Marc Marquez svela tutte le difficoltà che sta affrontando, a livello umano e sportivo, in questa stagione così complicata dopo l’infortunio
Chi pensava che quei mesi di calvario, di lunga e faticosa riabilitazione dalla frattura all’omero destro riportata nella caduta di Jerez dell’anno scorso, fossero stati i più difficili nella vita di Marc Marquez è completamente fuori strada.
Certo, il recupero fisico è stato complicato e doloroso: lo ammette lo stesso diretto interessato. “Avevo paura di non poter riavere un braccio normale”, confessa ai microfoni del quotidiano inglese Guardian. “C’è stato un momento, a ottobre-novembre, quando non riuscivo nemmeno a tenere in mano una bottiglia d’acqua, a mangiare, a muovere il braccio normalmente”.
Ma il peggio doveva ancora venire. È arrivato in questa stagione, al suo ritorno alle gare a partire da Portimao. Quel campione che, prima della battuta d’arresto, sembrava invincibile e tritava un record dopo l’altro, si è ritrovato ad inseguire, ancora acciaccato e con una moto non più cucita sulle sue esigenze come prima.

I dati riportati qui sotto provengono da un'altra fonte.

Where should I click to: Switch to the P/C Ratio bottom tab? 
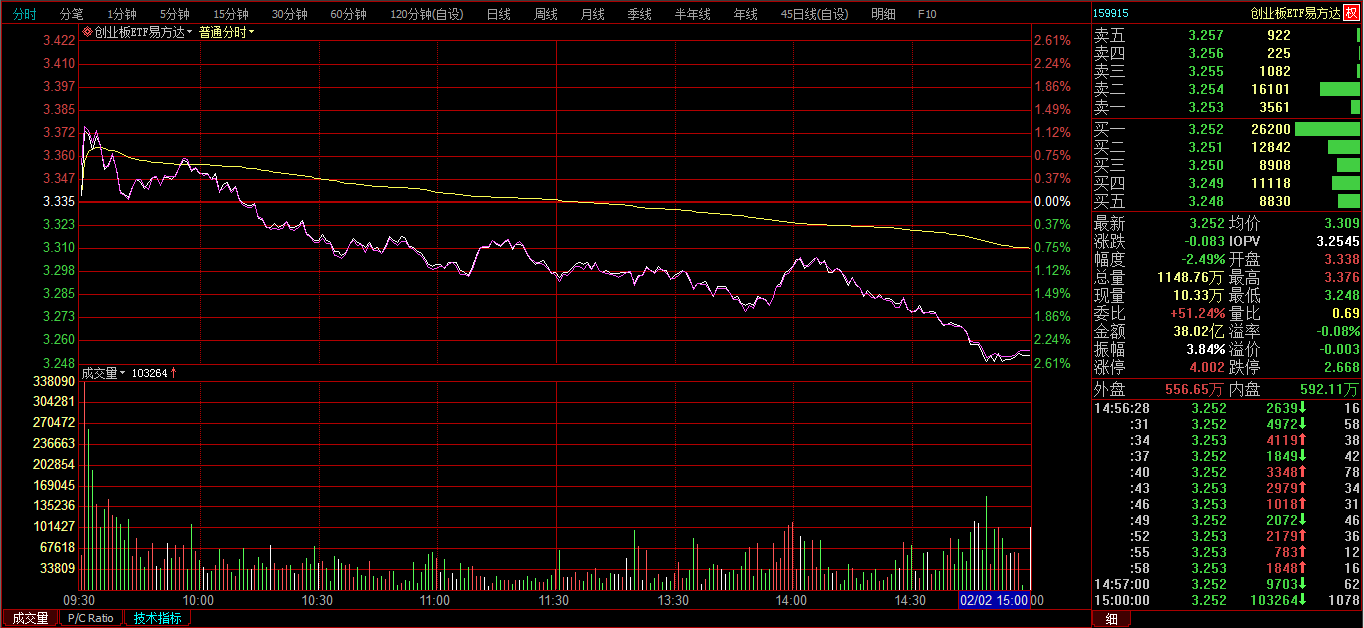pos(91,618)
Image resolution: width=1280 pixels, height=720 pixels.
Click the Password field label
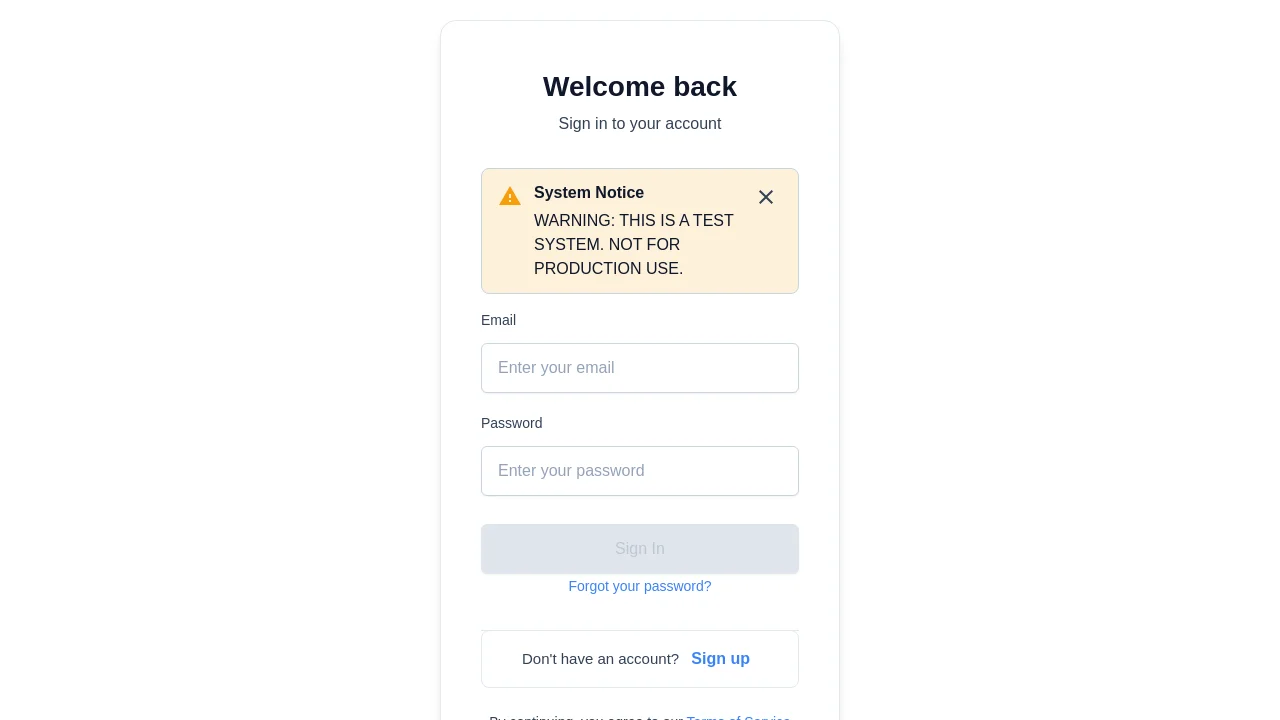point(511,423)
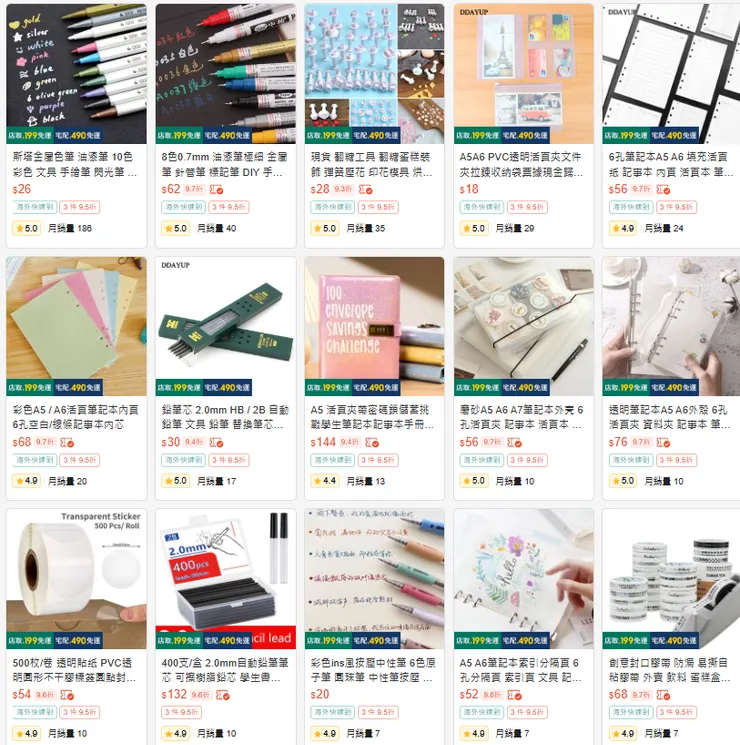The width and height of the screenshot is (740, 745).
Task: Click the 3件9.5折 discount tag under the $18 item
Action: (x=528, y=207)
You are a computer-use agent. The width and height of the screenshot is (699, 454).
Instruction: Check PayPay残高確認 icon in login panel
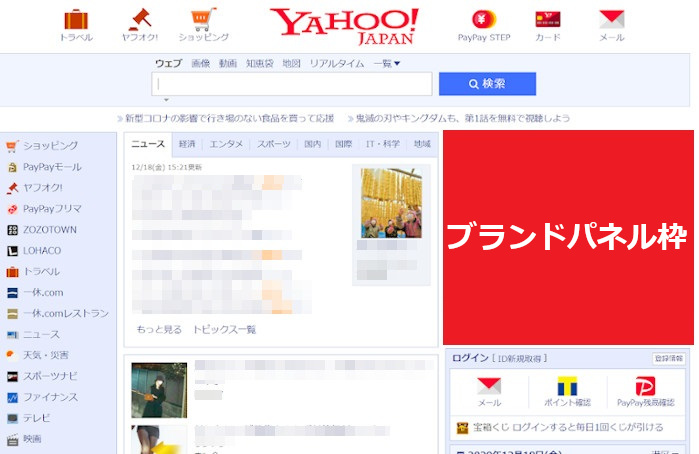coord(645,387)
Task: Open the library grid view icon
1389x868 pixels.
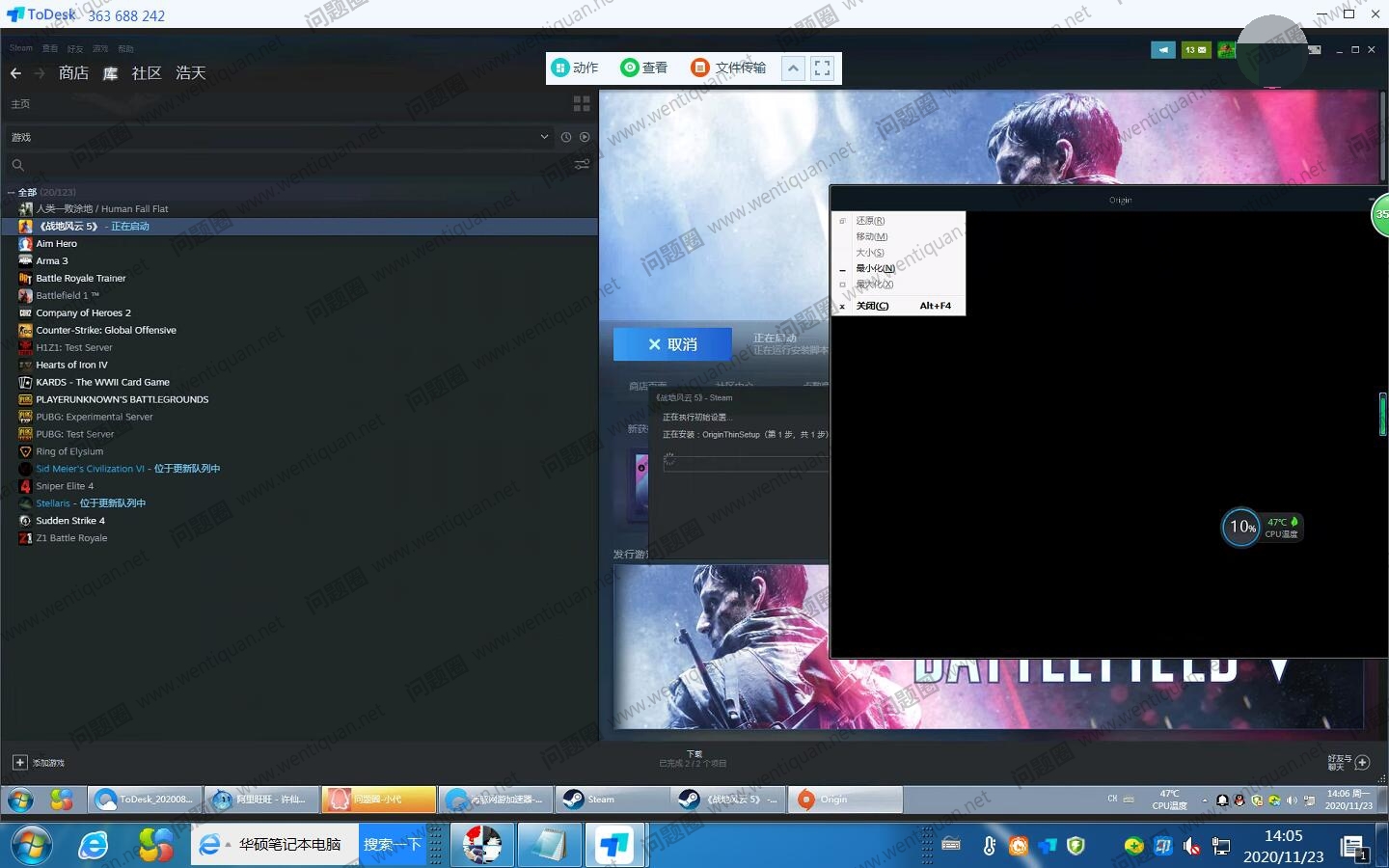Action: tap(582, 103)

Lì è iniziato il vero inferno. Un periodo durissimo, che però è davvero in grado di forgiarlo come uomo, prima ancora che come pilota. “La mia motivazione è più alta che mai: è il primo momento davvero duro della mia carriera”, ammette il Cabroncito. “Quando tutto va bene ridi, sei felice e vai forte, ma è in questi momenti che devi mostrare il tuo potenziale e lottare. La strada più semplice sarebbe fermarsi e tornare tra uno o due anni, quando mi sentissi pronto. Ma questo non è il mio stile. Il mio stile è soffrire per migliorare e recuperare e per divertirmi in modo. Al momento non mi diverso, sto soffrendo”.
Tanta sofferenza ha un senso: ritrovare la strada per il successo. Che ha riassaporato quest’anno al Sachsenring, ma che ora rivuole al più presto. “Mi manca la sensazione della vittoria”, conclude il fuoriclasse di Cervera. “È come una droga: più la provi e più la vuoi”.